Julgam que ainda vivem fisicamente e continuam, às vezes durante anos, o
simulacro das suas ocupações habituais.
Para
os materialistas o fenômeno da morte continua a ser incompreensível. Por falta
de conhecimentos prévios confundem o corpo fluídico com o corpo físico e
conservam as ilusões da vida terrestre.
Os
seus gostos e até as suas necessidades imaginárias como que os amarram à Terra;
depois, devagar, com o auxílio de Espíritos benfazejos, sua consciência
desperta, sua inteligência abre-se à compreensão do seu novo estado; mas, assim
que procuram elevar-se, sua densidade os faz recair imediatamente na Terra.
As
atrações planetárias e as correntes fluídicas do espaço os reconduzem
violentamente para as nossas regiões, como folhas secas varridas pelo vendaval.

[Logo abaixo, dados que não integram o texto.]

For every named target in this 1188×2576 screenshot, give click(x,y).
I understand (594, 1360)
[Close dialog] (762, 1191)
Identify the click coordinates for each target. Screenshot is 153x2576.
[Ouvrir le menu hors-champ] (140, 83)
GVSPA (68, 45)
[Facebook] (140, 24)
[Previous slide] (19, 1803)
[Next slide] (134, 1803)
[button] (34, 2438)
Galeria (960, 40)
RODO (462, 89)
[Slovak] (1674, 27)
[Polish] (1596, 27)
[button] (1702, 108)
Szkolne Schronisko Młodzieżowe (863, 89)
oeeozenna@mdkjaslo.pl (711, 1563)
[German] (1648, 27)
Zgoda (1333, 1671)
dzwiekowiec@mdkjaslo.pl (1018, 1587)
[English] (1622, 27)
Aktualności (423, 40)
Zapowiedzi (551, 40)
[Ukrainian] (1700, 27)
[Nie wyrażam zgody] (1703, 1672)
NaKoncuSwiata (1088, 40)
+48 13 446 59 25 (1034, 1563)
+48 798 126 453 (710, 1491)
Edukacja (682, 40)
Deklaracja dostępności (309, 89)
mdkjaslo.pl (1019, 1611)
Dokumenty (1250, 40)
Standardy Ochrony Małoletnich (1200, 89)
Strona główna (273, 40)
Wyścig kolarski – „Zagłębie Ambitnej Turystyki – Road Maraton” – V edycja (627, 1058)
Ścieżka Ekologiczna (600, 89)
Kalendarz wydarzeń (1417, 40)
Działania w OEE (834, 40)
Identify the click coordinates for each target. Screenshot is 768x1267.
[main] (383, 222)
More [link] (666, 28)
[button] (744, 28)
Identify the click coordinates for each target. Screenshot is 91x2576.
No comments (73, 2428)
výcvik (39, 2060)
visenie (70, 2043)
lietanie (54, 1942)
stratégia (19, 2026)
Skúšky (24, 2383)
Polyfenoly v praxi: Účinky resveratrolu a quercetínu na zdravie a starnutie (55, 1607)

Os crentes ortodoxos vagueiam na incerteza e procuram a realização das
promessas do sacerdote, o gozo das beatitudes prometidas.
Por
vezes é grande a sua surpresa; precisam de longo aprendizado para se iniciarem
nas verdadeiras leis do espaço. Em vez de anjos ou demônios, encontram os
Espíritos dos homens que, como eles, viveram na Terra e os precederam.
Viva
é a sua decepção ao verem suas esperanças malogradas, suas convicções
transformadas por fatos para os quais a educação que haviam recebido de nenhum
modo os preparara; mas, se sua vida foi boa, submissa ao dever, não podem essas
almas ser infelizes, por terem mais influência sobre o destino os seus atos do
que as crenças.
Os
Espíritos cépticos e, com eles, todos aqueles que se recusaram a crer na possibilidade
de uma vida independente do corpo, julgam-se mergulhados em um sonho que só se
dissipa quando acaba o erro em que esses Espíritos laboram.
As
impressões variam infinitamente, com o valor das almas. Aquelas que, desde a
vida terrestre, conheceram a verdade e serviram à sua causa, recolhem, logo que
desencarnam, o benefício de suas investigações e trabalhos.
O
perispírito é como o espelho de todas as suas ações, e sua alma, se foi má sua
vida, contempla com tristeza suas faltas, inscritas, ao que parece, nas dobras
do corpo perispiritual. Não tive dificuldade alguma em reconhecer minha vida,
tal qual ela fora.
Verifiquei
com evidência que eu não havia sido infalível. Quem pode gabar-se disso na
Terra? Devo, porém, dizer-vos que, depois de feito o exame, senti grande
satisfação e felicidade com o que havia feito na Terra. Lutei, trabalhei e
sofri pela causa do Espiritismo.
A
luz que dele dimana ofereci, juntamente com a esperança, a muitos irmãos da
Terra por meio da palavra, dos meus estudos e obras; por isso, torno a
encontrar essa luz. Sou feliz por ter trabalhado em reerguer a fé, os corações
e a coragem.
A
todos, pois, recomendo a fé inabalável que eu tinha e que se vai haurir no
Espiritismo. Tenho de continuar a desenvolver-me para rever o passado das
minhas encarnações anteriores. É um estudo, um trabalho completo que tenho de
fazer. Vejo bem uma parte desse passado, mas não a posso definir muito bem,
conquanto esteja completamente desperto.
Dentro
de pouco tempo, espero, essas vidas passadas hão de aparecer-me com clareza.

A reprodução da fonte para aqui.